### SHORT EXERCISE 1
List the four rooms that the text on the Stuart passenger station says the depot contained.
### SHORT EXERCISE 2
In the item-finding rows, rewrite everything from the start down to the line containing "center [1111, 401].", with "screenshot" changed to "image". Return only those lines.

### EXTRACT TO READ
The Chicago, Rock Island and Pacific Railroad: Stuart Passenger Station is a historic building located in Stuart, Iowa, United States. The town of Stuart was laid out by Charles A. Stuart, for whom it is named, in concert with the Chicago, Rock Island and Pacific Railroad.  The railroad reached this point in 1868 and the depot was completed the following year.  It is a single story, side gable, frame structure covered with brick veneer.  The segmentally-arched widows are capped with brick hoods and limestone keystones.  It contains four rooms that housed a baggage room, men's waiting room, ticket office, and the ladies waiting room.  This was one of several buildings constructed in Stuart by the Rock Island Line, which placed a divisional headquarters here from the beginning.  Other facilities included a roundhouse (1871) and brick shops (1874) that replaced wood-frame structures.  In 1897 the railroad moved its facilities to Valley Junction, now West Des Moines.  

The station last had passenger service in 1965. In its final years it served only as a limited service stop station between Atlantic to the west and Des Moines to the east, on a local train between Omaha and Chicago.

(Item-finding records)
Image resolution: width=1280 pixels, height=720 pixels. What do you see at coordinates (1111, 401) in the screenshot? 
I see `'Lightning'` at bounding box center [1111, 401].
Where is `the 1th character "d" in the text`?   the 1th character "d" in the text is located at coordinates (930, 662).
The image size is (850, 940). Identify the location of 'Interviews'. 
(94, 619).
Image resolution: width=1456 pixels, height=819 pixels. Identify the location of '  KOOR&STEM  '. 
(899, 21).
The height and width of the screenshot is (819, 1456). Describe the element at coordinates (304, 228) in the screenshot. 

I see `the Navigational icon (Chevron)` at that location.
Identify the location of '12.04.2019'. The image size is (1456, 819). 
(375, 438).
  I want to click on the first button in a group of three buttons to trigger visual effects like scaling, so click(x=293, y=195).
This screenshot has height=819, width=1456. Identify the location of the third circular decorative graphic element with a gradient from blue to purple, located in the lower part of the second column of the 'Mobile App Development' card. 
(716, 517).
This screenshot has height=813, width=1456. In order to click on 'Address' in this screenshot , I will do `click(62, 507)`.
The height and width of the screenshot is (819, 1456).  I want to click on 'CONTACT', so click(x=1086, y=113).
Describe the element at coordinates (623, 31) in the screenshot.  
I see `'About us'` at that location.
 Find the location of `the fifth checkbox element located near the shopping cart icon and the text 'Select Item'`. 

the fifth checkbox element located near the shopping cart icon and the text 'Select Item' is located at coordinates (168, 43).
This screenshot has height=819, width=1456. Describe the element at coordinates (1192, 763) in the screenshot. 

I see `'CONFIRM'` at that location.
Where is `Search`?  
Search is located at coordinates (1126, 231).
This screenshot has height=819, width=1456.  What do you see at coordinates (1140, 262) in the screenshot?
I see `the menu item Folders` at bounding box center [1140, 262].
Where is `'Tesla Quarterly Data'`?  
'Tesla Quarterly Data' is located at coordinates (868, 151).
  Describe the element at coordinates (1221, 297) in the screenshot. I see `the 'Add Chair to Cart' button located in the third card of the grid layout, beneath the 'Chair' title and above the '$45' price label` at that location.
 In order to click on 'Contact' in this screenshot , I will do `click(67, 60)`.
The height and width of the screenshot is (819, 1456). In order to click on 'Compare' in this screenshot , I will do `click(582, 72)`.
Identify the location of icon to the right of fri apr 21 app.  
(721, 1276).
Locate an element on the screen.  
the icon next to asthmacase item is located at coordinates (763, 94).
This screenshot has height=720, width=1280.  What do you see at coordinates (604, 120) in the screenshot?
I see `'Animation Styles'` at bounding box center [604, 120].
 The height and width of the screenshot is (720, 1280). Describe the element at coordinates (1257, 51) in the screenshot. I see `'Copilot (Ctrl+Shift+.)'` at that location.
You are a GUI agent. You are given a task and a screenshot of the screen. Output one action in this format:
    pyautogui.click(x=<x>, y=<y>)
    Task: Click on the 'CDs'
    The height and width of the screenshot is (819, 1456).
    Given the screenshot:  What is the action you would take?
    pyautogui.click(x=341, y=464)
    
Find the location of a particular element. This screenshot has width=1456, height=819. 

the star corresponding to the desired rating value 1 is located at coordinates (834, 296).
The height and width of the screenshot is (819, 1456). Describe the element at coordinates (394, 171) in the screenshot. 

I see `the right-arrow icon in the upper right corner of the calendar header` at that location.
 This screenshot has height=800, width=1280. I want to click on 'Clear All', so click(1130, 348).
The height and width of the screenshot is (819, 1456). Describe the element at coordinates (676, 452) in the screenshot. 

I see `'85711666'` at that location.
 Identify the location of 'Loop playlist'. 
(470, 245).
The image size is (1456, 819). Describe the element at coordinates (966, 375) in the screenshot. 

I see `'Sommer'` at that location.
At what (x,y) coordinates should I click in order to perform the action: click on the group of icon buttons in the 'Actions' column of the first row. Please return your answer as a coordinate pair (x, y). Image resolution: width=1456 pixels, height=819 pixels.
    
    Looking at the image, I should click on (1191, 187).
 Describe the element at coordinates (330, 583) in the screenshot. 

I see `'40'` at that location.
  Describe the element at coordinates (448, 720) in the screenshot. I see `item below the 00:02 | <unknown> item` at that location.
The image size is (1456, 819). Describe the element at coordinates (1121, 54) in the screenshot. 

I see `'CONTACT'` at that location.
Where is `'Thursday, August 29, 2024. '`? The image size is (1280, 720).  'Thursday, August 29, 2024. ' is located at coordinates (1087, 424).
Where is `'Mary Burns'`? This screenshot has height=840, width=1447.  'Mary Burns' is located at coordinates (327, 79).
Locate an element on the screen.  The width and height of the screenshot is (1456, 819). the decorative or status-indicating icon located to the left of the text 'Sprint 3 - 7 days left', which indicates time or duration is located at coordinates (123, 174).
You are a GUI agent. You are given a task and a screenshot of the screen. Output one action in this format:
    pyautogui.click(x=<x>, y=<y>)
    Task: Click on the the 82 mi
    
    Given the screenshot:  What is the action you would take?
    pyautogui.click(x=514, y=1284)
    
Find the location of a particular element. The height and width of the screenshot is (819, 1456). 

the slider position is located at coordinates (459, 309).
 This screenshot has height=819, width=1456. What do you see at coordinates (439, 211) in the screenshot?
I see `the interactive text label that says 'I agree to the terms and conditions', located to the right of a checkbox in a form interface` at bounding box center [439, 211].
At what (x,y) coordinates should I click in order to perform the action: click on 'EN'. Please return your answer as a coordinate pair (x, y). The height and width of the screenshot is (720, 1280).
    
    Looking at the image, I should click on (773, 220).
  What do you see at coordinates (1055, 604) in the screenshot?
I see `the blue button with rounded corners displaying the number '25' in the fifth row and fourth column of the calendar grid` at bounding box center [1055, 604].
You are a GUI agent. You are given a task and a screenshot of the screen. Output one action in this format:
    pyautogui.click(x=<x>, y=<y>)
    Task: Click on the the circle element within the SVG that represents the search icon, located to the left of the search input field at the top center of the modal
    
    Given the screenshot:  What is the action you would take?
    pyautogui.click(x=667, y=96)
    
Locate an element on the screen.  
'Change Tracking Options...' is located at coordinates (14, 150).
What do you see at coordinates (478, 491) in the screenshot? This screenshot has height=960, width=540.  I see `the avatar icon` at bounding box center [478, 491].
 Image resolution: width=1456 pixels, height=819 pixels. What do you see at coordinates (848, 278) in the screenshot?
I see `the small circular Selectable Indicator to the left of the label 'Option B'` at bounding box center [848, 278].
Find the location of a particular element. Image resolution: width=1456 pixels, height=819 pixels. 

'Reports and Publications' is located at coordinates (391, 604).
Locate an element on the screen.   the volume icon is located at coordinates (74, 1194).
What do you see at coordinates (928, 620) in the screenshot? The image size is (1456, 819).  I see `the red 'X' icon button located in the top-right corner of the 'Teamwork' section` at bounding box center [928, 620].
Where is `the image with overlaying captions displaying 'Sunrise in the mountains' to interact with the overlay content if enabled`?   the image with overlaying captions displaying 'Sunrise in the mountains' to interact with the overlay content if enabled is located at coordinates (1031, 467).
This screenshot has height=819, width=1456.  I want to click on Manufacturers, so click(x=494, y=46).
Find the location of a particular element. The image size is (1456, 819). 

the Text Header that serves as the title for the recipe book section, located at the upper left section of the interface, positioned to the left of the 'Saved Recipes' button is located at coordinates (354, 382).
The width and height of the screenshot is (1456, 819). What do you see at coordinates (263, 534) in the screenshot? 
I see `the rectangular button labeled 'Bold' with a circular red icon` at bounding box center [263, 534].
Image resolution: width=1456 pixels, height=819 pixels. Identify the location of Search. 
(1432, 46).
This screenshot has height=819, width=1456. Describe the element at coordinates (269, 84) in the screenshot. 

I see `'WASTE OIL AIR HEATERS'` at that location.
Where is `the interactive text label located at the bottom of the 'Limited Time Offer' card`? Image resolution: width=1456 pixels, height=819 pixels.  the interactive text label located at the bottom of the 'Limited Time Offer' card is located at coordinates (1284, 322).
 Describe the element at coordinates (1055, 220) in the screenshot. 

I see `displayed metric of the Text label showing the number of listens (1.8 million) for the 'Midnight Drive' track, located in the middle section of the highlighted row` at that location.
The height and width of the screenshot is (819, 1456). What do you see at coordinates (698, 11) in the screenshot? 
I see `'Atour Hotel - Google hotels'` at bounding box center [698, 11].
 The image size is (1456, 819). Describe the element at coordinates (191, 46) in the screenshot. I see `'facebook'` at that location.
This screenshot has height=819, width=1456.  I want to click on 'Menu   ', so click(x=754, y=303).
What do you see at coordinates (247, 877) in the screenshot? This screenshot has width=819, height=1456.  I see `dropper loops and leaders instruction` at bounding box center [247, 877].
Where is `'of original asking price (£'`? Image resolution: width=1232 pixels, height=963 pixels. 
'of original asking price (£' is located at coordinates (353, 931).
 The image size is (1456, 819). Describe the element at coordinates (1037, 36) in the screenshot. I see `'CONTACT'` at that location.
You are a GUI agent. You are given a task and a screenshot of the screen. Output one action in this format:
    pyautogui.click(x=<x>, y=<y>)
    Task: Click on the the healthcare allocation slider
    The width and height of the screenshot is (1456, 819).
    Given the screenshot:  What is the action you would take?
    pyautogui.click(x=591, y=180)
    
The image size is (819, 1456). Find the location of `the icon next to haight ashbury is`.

### EXERCISE RESPONSE 1
baggage room, men's waiting room, ticket office, ladies waiting room

### EXERCISE RESPONSE 2
Image resolution: width=1280 pixels, height=720 pixels. What do you see at coordinates (1111, 401) in the image? 
I see `'Lightning'` at bounding box center [1111, 401].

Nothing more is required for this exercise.